¿Cuántas veces hemos escuchado que debemos tomar como mínimo ocho vasos de agua al día? Probablemente desde que éramos niños. Eso surgió a partir de una investigación en donde se tomó como referencia la ingesta de calorías para determinar cuánto de este líquido vital se tenía que consumir. El resultado fue que por cada caloría habría que beber 1 ml de agua. Entonces, si nuestra dieta es de 2000 calorías normalmente, tenemos que tomar 2000 ml de agua, lo que equivale a dos litros.

Si no tomas agua o tomas muy poca, debes que saber que estás perdiendo los múltiples beneficios que conlleva tomar agua, ya que es un nutriente esencial para el adecuado funcionamiento de diversos procesos: como digestión, absorción, distribución de nutrientes, transporte y desecho de elementos tóxicos, etc.

Además, el agua hará que tu hígado, riñones, sistema digestivo e inmunológico cumplan con sus funciones; y, no menos importante, lubricará tus articulaciones, mejorrá la resistencia de tus ligamentos, controlrá la temperatura corporal, mantendrá los niveles adecuados de acidez en tu cuerpo y retardará los procesos de envejecimiento.

Como si no fuese suficiente, el agua es excelente colaborador cuando de perder peso se trata, ya que suprime el apetito, controla el hambre y ayuda a tu organismo a metabolizar la grasa acumulada.

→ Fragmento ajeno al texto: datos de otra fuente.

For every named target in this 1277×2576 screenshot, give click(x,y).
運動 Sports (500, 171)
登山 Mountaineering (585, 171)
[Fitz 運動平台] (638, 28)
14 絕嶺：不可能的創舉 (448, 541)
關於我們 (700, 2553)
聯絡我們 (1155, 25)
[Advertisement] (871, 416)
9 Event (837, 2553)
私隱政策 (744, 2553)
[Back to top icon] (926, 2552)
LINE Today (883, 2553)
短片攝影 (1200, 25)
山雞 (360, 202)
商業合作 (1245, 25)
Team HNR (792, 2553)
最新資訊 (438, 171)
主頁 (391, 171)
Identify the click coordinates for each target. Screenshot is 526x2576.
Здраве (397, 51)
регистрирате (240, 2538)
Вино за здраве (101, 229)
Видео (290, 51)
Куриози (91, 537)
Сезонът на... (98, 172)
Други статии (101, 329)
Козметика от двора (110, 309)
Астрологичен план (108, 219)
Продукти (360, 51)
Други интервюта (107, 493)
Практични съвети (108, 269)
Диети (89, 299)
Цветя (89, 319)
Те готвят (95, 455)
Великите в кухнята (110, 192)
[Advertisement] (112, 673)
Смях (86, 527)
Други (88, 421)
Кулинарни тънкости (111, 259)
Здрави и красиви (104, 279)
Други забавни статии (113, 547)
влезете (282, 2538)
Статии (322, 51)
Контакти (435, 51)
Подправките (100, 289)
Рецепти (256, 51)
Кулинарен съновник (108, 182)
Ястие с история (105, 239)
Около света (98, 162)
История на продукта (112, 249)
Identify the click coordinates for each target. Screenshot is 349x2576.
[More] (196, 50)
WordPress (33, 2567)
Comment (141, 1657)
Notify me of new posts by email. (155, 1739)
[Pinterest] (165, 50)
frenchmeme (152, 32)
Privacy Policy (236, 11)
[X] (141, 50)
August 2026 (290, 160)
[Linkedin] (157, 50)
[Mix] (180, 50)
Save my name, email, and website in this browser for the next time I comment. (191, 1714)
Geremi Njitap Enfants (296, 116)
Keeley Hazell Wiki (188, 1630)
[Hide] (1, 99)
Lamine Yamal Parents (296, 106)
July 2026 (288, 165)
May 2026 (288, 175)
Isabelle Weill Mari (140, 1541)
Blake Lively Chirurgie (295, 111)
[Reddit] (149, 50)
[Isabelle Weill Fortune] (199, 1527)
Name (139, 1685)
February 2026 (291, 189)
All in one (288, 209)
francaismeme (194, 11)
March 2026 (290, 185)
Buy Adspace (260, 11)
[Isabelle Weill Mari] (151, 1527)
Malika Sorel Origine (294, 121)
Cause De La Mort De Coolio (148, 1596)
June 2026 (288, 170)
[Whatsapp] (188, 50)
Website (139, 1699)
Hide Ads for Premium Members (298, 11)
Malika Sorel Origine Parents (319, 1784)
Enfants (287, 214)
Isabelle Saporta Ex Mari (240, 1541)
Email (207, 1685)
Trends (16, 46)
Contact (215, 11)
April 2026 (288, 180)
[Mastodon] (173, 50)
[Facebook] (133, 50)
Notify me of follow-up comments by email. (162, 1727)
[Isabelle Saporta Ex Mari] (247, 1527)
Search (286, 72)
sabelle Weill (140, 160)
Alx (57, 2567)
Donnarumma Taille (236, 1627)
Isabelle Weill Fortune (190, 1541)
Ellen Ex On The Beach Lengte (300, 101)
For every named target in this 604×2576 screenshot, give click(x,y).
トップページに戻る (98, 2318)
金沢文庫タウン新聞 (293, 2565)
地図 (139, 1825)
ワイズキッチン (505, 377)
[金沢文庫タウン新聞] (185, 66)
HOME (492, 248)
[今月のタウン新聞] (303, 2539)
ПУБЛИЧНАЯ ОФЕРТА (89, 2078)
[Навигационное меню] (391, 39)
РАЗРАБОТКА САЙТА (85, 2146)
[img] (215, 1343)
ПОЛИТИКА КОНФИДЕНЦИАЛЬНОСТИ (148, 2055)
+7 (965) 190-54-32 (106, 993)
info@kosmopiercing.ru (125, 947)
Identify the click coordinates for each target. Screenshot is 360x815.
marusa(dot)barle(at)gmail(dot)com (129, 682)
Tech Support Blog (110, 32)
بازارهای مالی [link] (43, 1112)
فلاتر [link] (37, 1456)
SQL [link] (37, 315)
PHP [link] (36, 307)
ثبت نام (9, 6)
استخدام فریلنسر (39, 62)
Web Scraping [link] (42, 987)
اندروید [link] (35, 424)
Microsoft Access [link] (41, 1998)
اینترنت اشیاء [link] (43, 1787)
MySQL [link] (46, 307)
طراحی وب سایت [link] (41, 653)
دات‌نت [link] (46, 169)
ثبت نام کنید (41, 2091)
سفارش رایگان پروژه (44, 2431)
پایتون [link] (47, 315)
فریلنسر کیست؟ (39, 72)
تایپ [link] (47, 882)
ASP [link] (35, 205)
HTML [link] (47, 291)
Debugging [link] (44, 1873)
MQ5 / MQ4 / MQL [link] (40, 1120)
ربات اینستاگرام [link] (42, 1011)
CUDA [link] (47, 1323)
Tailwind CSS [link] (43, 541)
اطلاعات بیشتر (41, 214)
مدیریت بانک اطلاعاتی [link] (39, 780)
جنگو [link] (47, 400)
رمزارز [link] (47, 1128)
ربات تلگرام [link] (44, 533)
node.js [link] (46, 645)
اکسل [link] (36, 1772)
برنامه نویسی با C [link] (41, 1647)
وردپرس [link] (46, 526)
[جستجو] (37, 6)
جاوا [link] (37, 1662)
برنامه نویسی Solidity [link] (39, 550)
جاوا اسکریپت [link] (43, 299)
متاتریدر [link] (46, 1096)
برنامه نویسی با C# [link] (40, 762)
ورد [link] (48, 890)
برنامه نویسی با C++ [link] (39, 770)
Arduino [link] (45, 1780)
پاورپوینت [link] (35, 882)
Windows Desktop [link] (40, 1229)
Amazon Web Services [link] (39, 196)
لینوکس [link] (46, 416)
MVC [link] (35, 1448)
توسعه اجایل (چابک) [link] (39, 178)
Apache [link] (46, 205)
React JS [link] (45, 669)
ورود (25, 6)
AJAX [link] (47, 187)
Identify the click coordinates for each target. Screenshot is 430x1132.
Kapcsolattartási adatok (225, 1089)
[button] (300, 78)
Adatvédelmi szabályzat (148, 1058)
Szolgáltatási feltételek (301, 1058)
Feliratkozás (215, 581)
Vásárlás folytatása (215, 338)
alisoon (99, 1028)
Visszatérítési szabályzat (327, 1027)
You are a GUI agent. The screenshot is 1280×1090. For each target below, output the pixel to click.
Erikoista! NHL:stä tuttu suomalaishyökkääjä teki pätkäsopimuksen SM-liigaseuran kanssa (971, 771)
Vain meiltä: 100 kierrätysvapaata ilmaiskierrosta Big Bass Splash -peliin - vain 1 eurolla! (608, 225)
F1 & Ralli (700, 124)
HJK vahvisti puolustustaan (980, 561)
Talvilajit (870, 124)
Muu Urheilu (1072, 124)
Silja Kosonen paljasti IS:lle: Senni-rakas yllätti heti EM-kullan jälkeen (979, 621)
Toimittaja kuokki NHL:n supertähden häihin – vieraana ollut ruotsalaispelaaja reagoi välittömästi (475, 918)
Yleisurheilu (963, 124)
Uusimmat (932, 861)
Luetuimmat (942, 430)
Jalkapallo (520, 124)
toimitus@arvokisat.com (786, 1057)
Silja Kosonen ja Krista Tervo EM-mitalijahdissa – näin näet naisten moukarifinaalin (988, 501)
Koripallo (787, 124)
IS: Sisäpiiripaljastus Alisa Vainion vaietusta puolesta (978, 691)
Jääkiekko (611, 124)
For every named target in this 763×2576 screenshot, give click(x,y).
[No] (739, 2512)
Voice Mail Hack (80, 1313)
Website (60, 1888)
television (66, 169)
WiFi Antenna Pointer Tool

Comienza a incrementar tu consumo diario de agua para cubrir lo que requiere tu cuerpo. Si eres de las personas que no toman mucha agua, intenta incorporarla poco a poco:

  • Trata de mantener contigo una botella o un termo con agua. Tomarás agua sin darte cuenta.
  • Intenta tomar un vaso de agua cada hora. Para saber en qué momento lo tienes que hacer, lleva contigo un reloj con una alarma que suene cada 60 minutos.
  • Si realmente eres de esas personas que odian el agua, puedes agregarle un poco de jugo de frutas o el jugo de un limón.
  • Colócate como meta, al levantarte, beber un vaso de agua. Esto hace que tanto tu mente como cuerpo despierten.